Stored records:

__________

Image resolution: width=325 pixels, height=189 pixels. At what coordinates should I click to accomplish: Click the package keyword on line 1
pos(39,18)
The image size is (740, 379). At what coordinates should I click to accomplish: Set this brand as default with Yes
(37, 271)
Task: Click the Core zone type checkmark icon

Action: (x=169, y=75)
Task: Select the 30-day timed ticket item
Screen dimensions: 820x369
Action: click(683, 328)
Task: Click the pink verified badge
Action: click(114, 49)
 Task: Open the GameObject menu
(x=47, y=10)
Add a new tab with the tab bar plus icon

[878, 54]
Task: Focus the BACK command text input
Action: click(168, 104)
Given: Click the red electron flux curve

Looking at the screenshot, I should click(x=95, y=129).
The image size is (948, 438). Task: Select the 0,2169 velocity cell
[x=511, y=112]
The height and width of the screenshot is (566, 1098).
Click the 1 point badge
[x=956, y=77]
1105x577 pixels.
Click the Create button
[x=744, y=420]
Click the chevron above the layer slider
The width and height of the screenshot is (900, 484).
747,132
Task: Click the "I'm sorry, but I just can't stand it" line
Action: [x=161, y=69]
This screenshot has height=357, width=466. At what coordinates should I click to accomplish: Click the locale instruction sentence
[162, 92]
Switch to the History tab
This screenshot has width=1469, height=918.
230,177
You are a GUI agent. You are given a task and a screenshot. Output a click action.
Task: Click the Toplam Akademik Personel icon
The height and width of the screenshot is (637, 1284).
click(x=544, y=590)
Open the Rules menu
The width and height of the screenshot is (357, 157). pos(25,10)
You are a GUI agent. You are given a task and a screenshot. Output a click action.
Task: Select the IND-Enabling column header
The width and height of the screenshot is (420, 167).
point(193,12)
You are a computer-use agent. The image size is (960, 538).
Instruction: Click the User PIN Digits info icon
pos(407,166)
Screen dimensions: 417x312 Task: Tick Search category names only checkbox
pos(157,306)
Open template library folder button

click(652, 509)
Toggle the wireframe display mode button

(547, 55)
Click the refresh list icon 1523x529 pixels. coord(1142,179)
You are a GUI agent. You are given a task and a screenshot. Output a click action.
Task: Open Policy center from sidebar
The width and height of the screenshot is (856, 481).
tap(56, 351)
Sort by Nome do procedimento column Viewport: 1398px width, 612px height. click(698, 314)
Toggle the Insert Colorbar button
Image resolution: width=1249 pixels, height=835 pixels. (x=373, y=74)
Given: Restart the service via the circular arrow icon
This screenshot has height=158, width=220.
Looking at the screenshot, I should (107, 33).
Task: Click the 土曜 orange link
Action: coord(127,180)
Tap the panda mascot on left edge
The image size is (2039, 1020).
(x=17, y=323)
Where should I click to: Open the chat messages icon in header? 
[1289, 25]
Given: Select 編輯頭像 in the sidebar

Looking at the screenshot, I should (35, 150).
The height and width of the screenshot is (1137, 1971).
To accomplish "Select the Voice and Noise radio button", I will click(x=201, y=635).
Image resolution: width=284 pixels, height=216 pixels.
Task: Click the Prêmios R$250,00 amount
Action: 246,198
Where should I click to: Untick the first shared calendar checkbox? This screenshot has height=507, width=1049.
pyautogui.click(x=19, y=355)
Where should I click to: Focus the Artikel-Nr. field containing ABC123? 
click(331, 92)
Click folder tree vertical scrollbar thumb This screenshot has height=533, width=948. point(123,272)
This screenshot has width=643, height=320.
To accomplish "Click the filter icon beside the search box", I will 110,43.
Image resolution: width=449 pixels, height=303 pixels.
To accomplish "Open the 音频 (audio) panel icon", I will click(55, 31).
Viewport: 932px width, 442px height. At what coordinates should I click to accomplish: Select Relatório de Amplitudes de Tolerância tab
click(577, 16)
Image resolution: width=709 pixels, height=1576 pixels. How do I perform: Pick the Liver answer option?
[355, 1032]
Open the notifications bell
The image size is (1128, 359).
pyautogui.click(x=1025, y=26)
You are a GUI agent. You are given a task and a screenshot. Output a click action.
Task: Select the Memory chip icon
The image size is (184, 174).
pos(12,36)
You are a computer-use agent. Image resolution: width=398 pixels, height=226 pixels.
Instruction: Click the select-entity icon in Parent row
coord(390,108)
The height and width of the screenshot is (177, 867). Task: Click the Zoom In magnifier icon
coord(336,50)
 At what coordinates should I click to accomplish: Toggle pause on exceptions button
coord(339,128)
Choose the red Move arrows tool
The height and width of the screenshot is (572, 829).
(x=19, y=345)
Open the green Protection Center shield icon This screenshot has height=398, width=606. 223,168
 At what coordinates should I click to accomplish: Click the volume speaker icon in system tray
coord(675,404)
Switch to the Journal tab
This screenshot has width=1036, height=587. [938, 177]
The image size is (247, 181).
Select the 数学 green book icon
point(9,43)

__________

Directions for this task
Reproduce all of the material above verbatim, from the first line through the last.

Answer to this exercise
Image resolution: width=325 pixels, height=189 pixels. At what coordinates should I click to accomplish: Click the package keyword on line 1
pos(39,18)
The image size is (740, 379). At what coordinates should I click to accomplish: Set this brand as default with Yes
(37, 271)
Task: Click the Core zone type checkmark icon

Action: (x=169, y=75)
Task: Select the 30-day timed ticket item
Screen dimensions: 820x369
Action: click(683, 328)
Task: Click the pink verified badge
Action: click(114, 49)
 Task: Open the GameObject menu
(x=47, y=10)
Add a new tab with the tab bar plus icon

[878, 54]
Task: Focus the BACK command text input
Action: click(168, 104)
Given: Click the red electron flux curve

Looking at the screenshot, I should click(x=95, y=129).
The image size is (948, 438). Task: Select the 0,2169 velocity cell
[x=511, y=112]
The height and width of the screenshot is (566, 1098).
Click the 1 point badge
[x=956, y=77]
1105x577 pixels.
Click the Create button
[x=744, y=420]
Click the chevron above the layer slider
The width and height of the screenshot is (900, 484).
747,132
Task: Click the "I'm sorry, but I just can't stand it" line
Action: [x=161, y=69]
This screenshot has height=357, width=466. At what coordinates should I click to accomplish: Click the locale instruction sentence
[162, 92]
Switch to the History tab
This screenshot has width=1469, height=918.
230,177
You are a GUI agent. You are given a task and a screenshot. Output a click action.
Task: Click the Toplam Akademik Personel icon
The height and width of the screenshot is (637, 1284).
click(x=544, y=590)
Open the Rules menu
The width and height of the screenshot is (357, 157). pos(25,10)
You are a GUI agent. You are given a task and a screenshot. Output a click action.
Task: Select the IND-Enabling column header
The width and height of the screenshot is (420, 167).
point(193,12)
You are a computer-use agent. The image size is (960, 538).
Instruction: Click the User PIN Digits info icon
pos(407,166)
Screen dimensions: 417x312 Task: Tick Search category names only checkbox
pos(157,306)
Open template library folder button

click(652, 509)
Toggle the wireframe display mode button

(547, 55)
Click the refresh list icon 1523x529 pixels. coord(1142,179)
You are a GUI agent. You are given a task and a screenshot. Output a click action.
Task: Open Policy center from sidebar
The width and height of the screenshot is (856, 481).
tap(56, 351)
Sort by Nome do procedimento column Viewport: 1398px width, 612px height. click(698, 314)
Toggle the Insert Colorbar button
Image resolution: width=1249 pixels, height=835 pixels. (x=373, y=74)
Given: Restart the service via the circular arrow icon
This screenshot has height=158, width=220.
Looking at the screenshot, I should (107, 33).
Task: Click the 土曜 orange link
Action: coord(127,180)
Tap the panda mascot on left edge
The image size is (2039, 1020).
(x=17, y=323)
Where should I click to: Open the chat messages icon in header? 
[1289, 25]
Given: Select 編輯頭像 in the sidebar

Looking at the screenshot, I should (35, 150).
The height and width of the screenshot is (1137, 1971).
To accomplish "Select the Voice and Noise radio button", I will click(x=201, y=635).
Image resolution: width=284 pixels, height=216 pixels.
Task: Click the Prêmios R$250,00 amount
Action: 246,198
Where should I click to: Untick the first shared calendar checkbox? This screenshot has height=507, width=1049.
pyautogui.click(x=19, y=355)
Where should I click to: Focus the Artikel-Nr. field containing ABC123? 
click(331, 92)
Click folder tree vertical scrollbar thumb This screenshot has height=533, width=948. point(123,272)
This screenshot has width=643, height=320.
To accomplish "Click the filter icon beside the search box", I will 110,43.
Image resolution: width=449 pixels, height=303 pixels.
To accomplish "Open the 音频 (audio) panel icon", I will click(55, 31).
Viewport: 932px width, 442px height. At what coordinates should I click to accomplish: Select Relatório de Amplitudes de Tolerância tab
click(577, 16)
Image resolution: width=709 pixels, height=1576 pixels. How do I perform: Pick the Liver answer option?
[355, 1032]
Open the notifications bell
The image size is (1128, 359).
pyautogui.click(x=1025, y=26)
You are a GUI agent. You are given a task and a screenshot. Output a click action.
Task: Select the Memory chip icon
The image size is (184, 174).
pos(12,36)
You are a computer-use agent. Image resolution: width=398 pixels, height=226 pixels.
Instruction: Click the select-entity icon in Parent row
coord(390,108)
The height and width of the screenshot is (177, 867). Task: Click the Zoom In magnifier icon
coord(336,50)
 At what coordinates should I click to accomplish: Toggle pause on exceptions button
coord(339,128)
Choose the red Move arrows tool
The height and width of the screenshot is (572, 829).
(x=19, y=345)
Open the green Protection Center shield icon This screenshot has height=398, width=606. 223,168
 At what coordinates should I click to accomplish: Click the volume speaker icon in system tray
coord(675,404)
Switch to the Journal tab
This screenshot has width=1036, height=587. [938, 177]
The image size is (247, 181).
Select the 数学 green book icon
point(9,43)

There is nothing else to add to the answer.